Operational Realities in Geopolitical Hotspots for Indian Ships
Indian shipowners operate under heightened scrutiny in high-risk zones, requiring careful insurance compliance. Key operational steps linked to insurance include:
Mandatory Reporting: Insurers require immediate notification and compliance checks for any vessel trading in JWC-listed areas.
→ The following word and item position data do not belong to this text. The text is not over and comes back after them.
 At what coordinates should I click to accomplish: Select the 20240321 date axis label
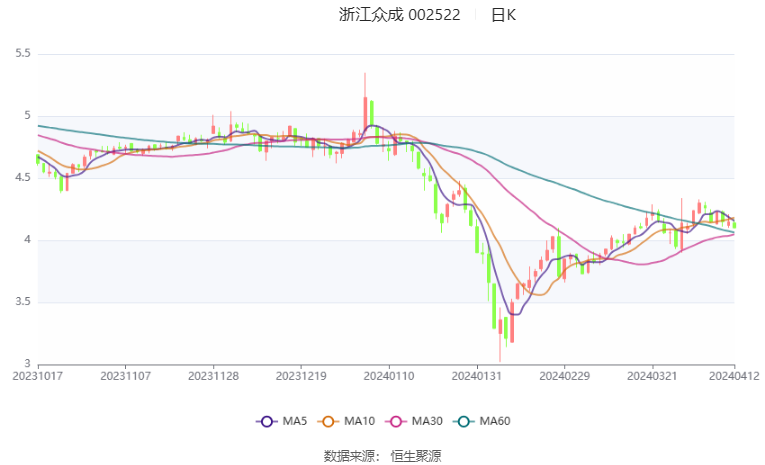click(x=652, y=376)
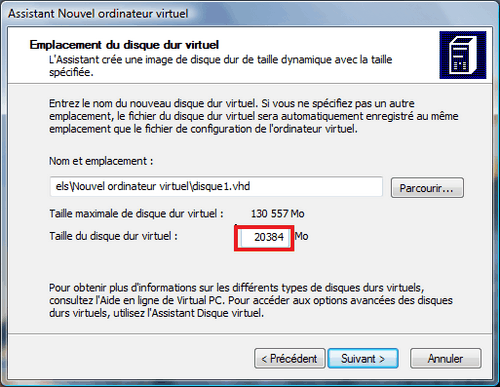Click the Nom et emplacement label
The height and width of the screenshot is (387, 500).
[x=101, y=161]
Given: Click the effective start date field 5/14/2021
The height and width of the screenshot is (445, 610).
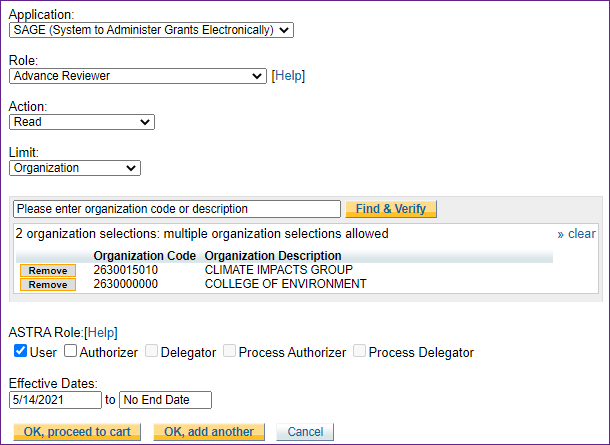Looking at the screenshot, I should [56, 400].
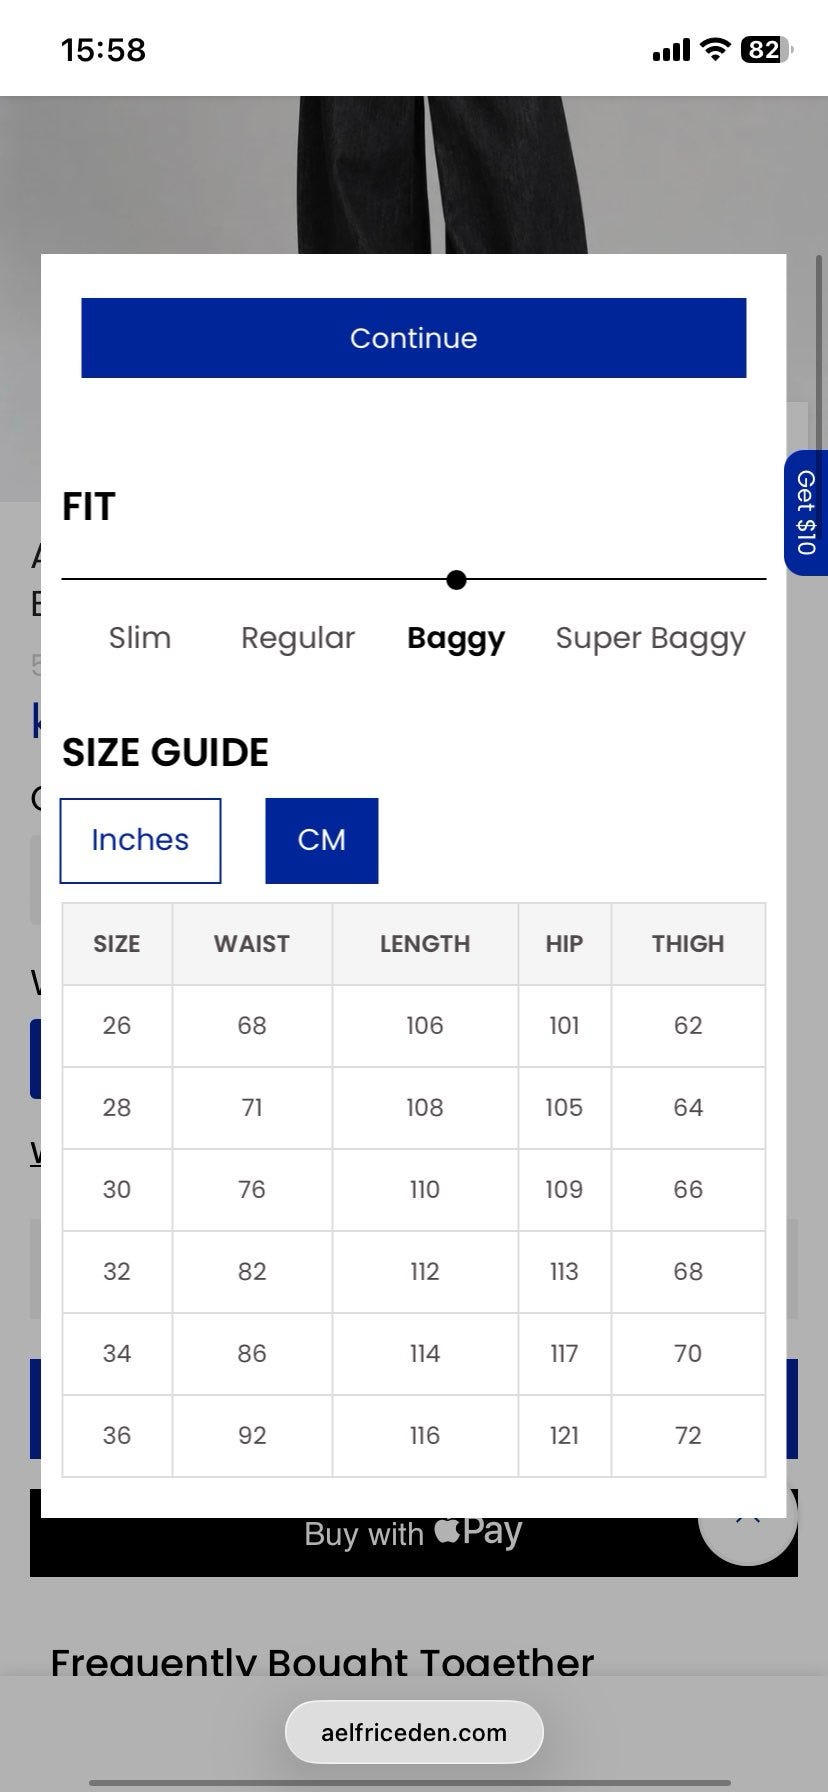Select the Super Baggy fit
The width and height of the screenshot is (828, 1792).
coord(651,638)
Non-compliance can void the entire policy.
Crew Protection: Given the high number of Indian seafarers, coverage must explicitly address crew injury, death, or capture resulting from these modern attacks.
Route Review: Shipowners must consult their brokers weekly to review war risk rates and decide if the cost of the additional premium is worth the risk of transiting a volatile area versus the expense of re-routing around the Cape of Good Hope.
FAQ's
What is a maritime hybrid threat?
It’s a combined attack using both digital methods and physical methods to cause disruption.
Are drone attacks usually covered by standard hull insurance?
No; they are typically excluded by the war clause and require specific war risk add-on coverage.
How do insurance premiums change for the Red Sea route?
They become highly volatile, with shipowners having to pay substantial "Breach Premiums" for cover.
What is the biggest advantage of updated War Risk policies?
They cover physical and financial losses caused by politically motivated acts that standard policies exclude.
Is my Indian cargo covered if the ship is diverted due to Red Sea attacks?
Cargo policies generally cover the delay, but War Risk cover for the physical cargo must be checked for the specific route.